Ficámos a saber que também se discutia a forma como Futre tinha de ser preservado fisicamente para poder manter, durante todo o jogo, os célebres “piques” que incendiavam a alma azul-e-branca e semeavam o pânico no adversário. Cabia a Quim “cobrir” as subidas de Laureta (o tal que mantinha, permanentemente, por cicatrizar a face externa dos membros inferiores, em nome da raça com que sempre entrava em todo o lado esquerdo da equipa portista, lavrando o relvado com próprio sangue – pode parecer exagerado, eu sei, mas não me coibi de laurear essa estirpe de defesa esquerdo, com alguns seguidores no clube), porque Futre estava “proibido” de vir atrás. Ele que fizesse o que sabia, e os outros, os do meio-campo, lá estariam para cobrir a retaguarda.

Claro que não se falou, por exemplo, do mito da mão de Quim a ajeitar a bola sempre que Celso cobrava um livre. Se não o fizesse, certo e sabido que Celso falhava!!! Agora, imaginem uma falta cometida sobre o Quim, o Quim não podia ser assistido sem que antes desse o abençoado toque na bola porque teria de sair do campo depois de assistido e solicitar a reentrada.
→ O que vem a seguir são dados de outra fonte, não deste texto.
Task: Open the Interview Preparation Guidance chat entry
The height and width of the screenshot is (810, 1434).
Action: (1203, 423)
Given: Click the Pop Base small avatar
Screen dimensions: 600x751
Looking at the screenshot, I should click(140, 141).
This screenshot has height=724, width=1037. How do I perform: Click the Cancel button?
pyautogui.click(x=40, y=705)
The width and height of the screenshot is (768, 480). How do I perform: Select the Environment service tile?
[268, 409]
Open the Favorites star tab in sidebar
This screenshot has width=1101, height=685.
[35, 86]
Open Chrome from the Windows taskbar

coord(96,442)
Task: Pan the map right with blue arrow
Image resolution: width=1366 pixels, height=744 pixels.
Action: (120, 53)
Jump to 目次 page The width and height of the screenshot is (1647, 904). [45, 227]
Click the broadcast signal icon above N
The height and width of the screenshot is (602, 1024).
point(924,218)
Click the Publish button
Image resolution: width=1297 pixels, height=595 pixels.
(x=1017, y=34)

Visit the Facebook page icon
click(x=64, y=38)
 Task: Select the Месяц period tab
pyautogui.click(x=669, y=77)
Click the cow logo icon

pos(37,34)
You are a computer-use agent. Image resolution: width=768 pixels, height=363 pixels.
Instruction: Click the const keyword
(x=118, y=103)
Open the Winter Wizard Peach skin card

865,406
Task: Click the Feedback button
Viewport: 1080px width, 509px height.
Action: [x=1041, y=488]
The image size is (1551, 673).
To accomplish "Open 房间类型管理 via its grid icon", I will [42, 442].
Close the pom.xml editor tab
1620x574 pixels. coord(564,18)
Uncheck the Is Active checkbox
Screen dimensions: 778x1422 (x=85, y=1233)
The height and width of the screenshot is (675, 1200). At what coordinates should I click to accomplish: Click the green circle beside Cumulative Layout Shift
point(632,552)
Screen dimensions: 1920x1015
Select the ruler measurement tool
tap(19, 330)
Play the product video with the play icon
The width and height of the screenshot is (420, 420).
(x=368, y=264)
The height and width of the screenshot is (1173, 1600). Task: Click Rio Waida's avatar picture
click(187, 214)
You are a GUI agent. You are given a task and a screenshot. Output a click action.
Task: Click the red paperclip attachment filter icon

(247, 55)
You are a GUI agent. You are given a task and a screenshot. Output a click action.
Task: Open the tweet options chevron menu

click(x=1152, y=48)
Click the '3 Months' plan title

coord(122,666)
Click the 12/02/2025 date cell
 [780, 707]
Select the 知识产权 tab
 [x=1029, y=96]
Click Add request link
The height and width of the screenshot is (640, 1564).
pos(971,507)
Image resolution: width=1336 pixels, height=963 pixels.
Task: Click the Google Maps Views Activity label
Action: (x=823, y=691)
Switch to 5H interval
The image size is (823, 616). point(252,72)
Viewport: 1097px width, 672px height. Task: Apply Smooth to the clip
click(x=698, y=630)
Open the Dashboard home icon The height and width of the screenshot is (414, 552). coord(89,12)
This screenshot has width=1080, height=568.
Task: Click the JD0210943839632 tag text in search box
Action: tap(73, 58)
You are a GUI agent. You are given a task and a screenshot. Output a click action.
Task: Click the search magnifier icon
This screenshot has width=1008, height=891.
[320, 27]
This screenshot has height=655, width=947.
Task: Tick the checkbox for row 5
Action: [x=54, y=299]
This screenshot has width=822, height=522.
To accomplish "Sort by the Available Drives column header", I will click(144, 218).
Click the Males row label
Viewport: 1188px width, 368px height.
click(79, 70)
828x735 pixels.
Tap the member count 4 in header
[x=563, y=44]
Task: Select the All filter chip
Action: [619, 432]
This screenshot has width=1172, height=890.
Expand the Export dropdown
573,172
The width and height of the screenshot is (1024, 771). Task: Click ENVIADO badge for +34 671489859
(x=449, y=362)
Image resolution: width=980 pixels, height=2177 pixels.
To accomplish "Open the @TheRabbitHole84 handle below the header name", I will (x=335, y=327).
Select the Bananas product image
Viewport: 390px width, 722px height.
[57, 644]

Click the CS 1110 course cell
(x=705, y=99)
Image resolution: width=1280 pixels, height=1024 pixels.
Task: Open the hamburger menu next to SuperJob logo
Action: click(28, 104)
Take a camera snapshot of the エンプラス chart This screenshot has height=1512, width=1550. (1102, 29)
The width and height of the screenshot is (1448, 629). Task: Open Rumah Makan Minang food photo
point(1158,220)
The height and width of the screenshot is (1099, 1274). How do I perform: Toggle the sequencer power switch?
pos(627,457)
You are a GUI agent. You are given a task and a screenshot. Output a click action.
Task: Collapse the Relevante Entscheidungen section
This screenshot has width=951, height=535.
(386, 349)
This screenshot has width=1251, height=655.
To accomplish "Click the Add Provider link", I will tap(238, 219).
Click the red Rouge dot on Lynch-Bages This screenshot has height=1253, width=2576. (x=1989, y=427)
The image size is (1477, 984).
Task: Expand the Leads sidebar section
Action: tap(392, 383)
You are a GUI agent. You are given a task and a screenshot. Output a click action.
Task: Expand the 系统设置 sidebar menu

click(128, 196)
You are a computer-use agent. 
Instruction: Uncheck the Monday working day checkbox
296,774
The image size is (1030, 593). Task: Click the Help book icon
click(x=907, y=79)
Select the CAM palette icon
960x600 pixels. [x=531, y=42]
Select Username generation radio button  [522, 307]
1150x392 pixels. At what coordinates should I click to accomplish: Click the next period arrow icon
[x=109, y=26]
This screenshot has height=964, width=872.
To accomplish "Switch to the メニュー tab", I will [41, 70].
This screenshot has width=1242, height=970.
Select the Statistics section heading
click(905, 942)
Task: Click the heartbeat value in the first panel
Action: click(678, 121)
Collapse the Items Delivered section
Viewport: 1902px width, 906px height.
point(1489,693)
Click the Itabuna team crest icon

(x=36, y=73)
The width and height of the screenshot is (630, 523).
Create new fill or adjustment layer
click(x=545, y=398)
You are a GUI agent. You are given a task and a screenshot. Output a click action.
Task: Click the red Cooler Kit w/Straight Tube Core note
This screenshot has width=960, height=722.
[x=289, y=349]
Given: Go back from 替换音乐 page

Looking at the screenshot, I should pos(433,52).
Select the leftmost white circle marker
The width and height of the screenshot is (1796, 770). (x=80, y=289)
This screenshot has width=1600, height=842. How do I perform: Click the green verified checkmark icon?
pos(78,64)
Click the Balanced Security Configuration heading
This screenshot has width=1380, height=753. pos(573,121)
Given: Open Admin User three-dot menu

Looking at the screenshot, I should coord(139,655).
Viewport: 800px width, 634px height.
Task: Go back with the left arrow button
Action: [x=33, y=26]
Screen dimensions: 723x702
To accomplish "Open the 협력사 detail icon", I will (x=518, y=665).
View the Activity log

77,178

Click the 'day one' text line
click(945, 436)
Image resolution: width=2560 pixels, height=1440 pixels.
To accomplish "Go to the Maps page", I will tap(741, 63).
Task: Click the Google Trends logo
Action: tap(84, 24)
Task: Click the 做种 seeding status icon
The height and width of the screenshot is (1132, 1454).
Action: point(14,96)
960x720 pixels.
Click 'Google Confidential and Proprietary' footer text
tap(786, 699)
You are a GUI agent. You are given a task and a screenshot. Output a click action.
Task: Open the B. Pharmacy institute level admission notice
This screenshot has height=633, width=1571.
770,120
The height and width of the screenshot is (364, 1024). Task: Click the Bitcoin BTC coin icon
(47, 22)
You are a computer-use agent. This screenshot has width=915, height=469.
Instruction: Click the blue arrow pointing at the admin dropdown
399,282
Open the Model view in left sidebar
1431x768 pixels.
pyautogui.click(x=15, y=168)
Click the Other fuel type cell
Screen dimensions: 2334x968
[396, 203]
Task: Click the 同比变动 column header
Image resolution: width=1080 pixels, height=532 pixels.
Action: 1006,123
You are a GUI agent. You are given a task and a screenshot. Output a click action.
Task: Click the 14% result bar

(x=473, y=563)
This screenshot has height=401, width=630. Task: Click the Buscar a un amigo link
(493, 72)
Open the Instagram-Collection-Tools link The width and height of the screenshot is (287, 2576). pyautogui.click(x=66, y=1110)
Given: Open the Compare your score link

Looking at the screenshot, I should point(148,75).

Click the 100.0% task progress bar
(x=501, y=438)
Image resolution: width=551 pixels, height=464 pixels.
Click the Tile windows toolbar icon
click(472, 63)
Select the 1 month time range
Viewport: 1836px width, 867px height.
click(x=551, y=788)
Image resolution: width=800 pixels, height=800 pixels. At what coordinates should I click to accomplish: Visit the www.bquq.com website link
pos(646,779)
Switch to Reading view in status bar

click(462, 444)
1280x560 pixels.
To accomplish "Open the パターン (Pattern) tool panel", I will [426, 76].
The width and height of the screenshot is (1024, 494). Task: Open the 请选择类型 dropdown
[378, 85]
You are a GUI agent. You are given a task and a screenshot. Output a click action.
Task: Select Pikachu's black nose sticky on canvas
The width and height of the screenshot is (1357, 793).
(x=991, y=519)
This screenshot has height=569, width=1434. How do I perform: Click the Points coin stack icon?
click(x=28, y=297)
Não dava tempo!

Deste programa e da restante informação do clube nesta estação se infere que um canal de televisão ligado a um clube pode defender os seus valores, revelar alguns dos seus segredos e algumas das suas estórias, guardados pela história, sem entrar pelo caminho ignominioso do insulto soez contra os adversários, sobretudo os mais directos.

Foi bom estarmos ali uma horita a ouvir falar do clube, sem uma única referência ao Benfica!

E, mesmo nos jogos da equipa B, que o “Porto Canal” transmite quando realizados no estádio de Grijó, ao colocar Bernardino Barros à cabeça dos comentários, a estação andou bem, prova de que se pode ser isento e ter lisura numa informação com matriz clubista. Bernardino Barros, com todo o peso do seu trajecto de jornalista desportivo, é o garante dessa isenção e dessa lisura. Se têm dúvidas, oiçam-no!

Júlio Magalhães, o regressado “Juca”, que preferiu recolher a casa e às origens para liderar este processo de entrada do FC Porto no mundo da televisão própria, mas com programação generalista e independente, vai por certo continuar a defender este aspecto, o único que serve a um clube que não quer um canal para guerrinhas de Alecrim e Manjerona ou para sublimar provincianismos: quer um canal para construir uma imagem (supra-)nacional dos valores de um clube que soube crescer, emancipar-se, e que, finalmente, quer vender a sua marca num estádio superior ao dos adversários. A liderança tem de ser integrada, cada vez em mais áreas de intervenção. Defender o que é nosso tem sempre um preço elevado. Demasiado caro para perder tempo com rastos menores de exacerbações que a nada conduzem, a não ser ao ridículo.